After over 30 years of marriage, the 65-year-old grandmother of four had recently had a traumatic divorce and was unsure of what the future might bring.
A friend’s unexpected invitation led to a series of travels to Mongolia over the past five years, during which the Solomon Islands resident rode his horse hundreds of miles through the wilds of western Asia to raise money for kids. Cooksey, who recently turned 70, has made it her life’s work and describes herself as a philanthropic athlete.
She wasn’t prepared for the amount of Southen’s proposition. The Dukha people are the world’s oldest nomadic reindeer tribe, and her buddy was arranging a vacation to Mongolia that would involve a 250-mile ride to their location. The tribe is also referred to as the Tsaatans, which is Mongolian meaning “those who have reindeer,” and it has been residing in the thick forest of Northern Mongolia for centuries.
The trip would be difficult, Southen warned, but Cooksey didn’t hesitate, purchasing a ticket the following day. On her return to Maryland, Cooksey was surprised by how great she felt, she said. “I didn’t know what the heck I was doing out there, but it started me on my way back to wellness,” Cooksey said.

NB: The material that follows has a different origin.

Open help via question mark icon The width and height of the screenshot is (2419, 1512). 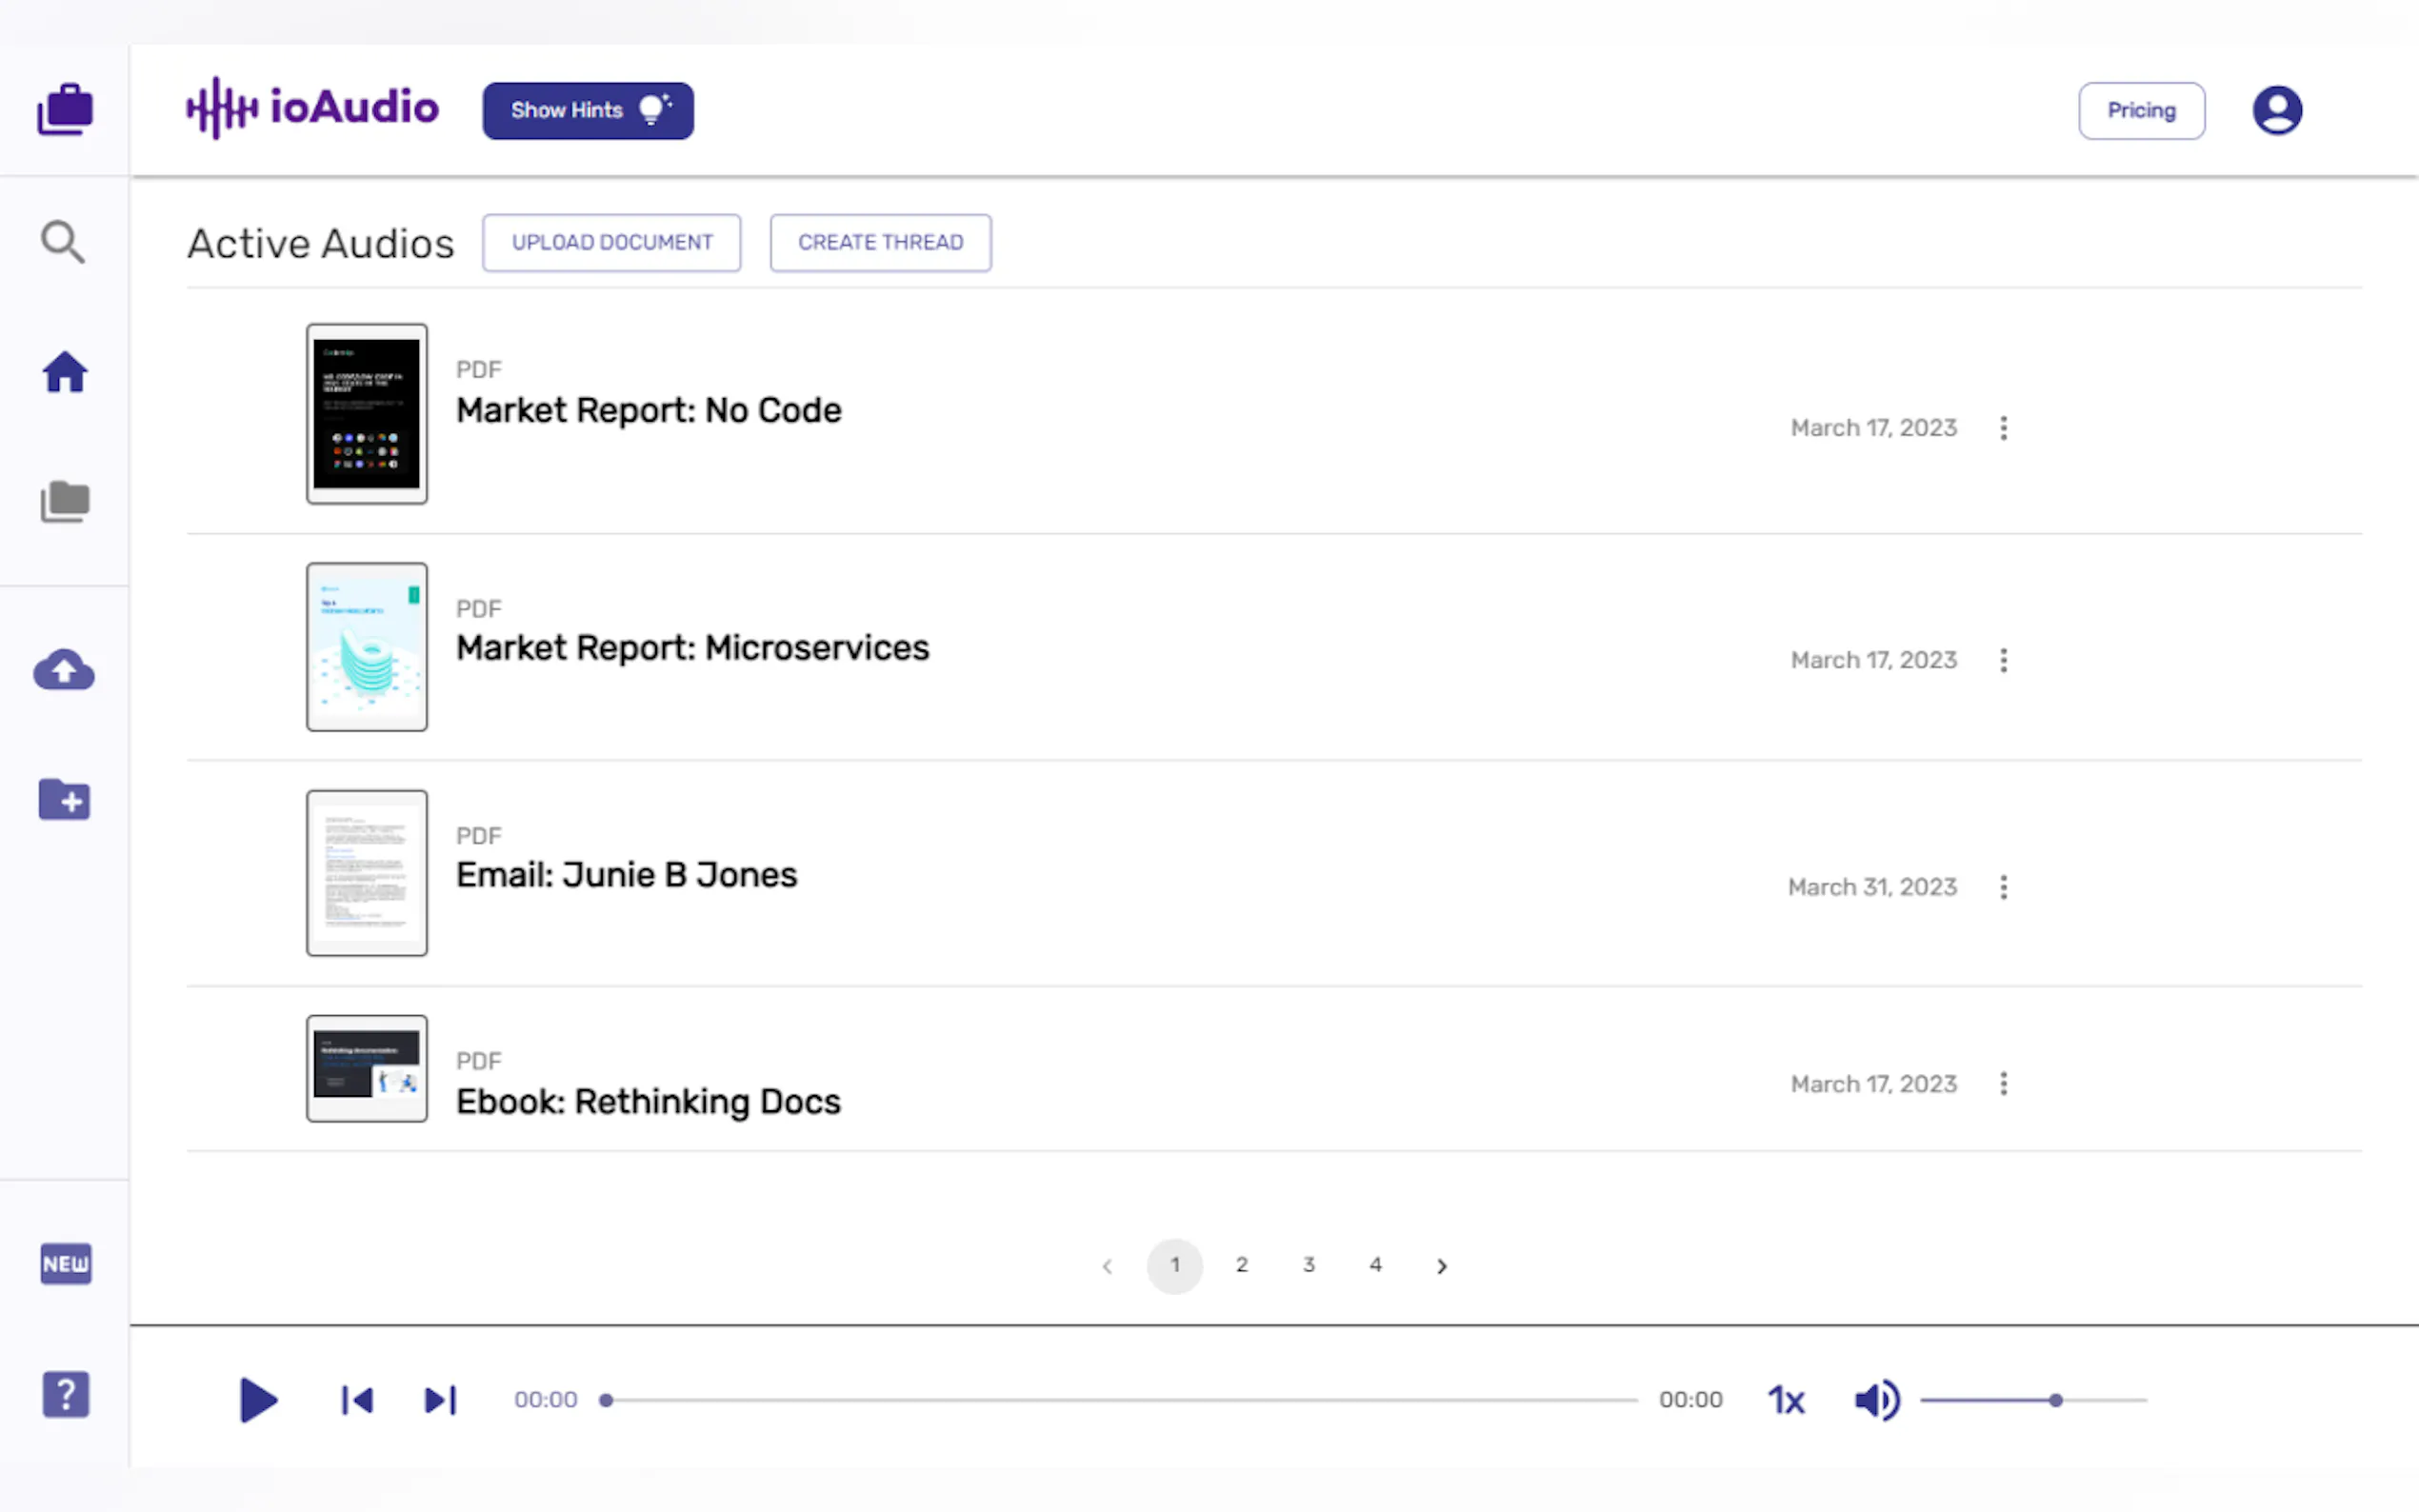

Nine months after her first trip to Mongolia, Cooksey returned for more. Known as the Gobi Gallop Crew Ride, the three-week journey is one of the longest annual horse treks in the world and changes routes each time. Cooksey’s 2017 journey started outside the capital Ulaanbaatar near central Mongolia and led through the famed Mongolian grasslands, ending near the border with China.
The horseback riding service that hosts the event, Horse Trek Mongolia, partners with the Veloo Foundation, a children’s charity. During her first trip, Cooksey had befriended the organization’s founder, Julie Veloo, who in 2007 set out to help orphans and neglected children in the developing world and in Mongolia, including Ulaanbaatar, where residents are forced to scavenge for food and clothes in trash dumps. The money goes to pay salaries for teachers, librarians and psychologists, as well as community outreach and seminars on child abuse prevention and basic human rights. Additional funds go to summer camps for older children and buy books and supplies for arts and crafts, Veloo said in an email.
During the ride, Cooksey raised $30,000 for Mongolian children by setting up an account on her website seeking donations. Today, the foundation has more than 300 children enrolled in its schools, Veloo said.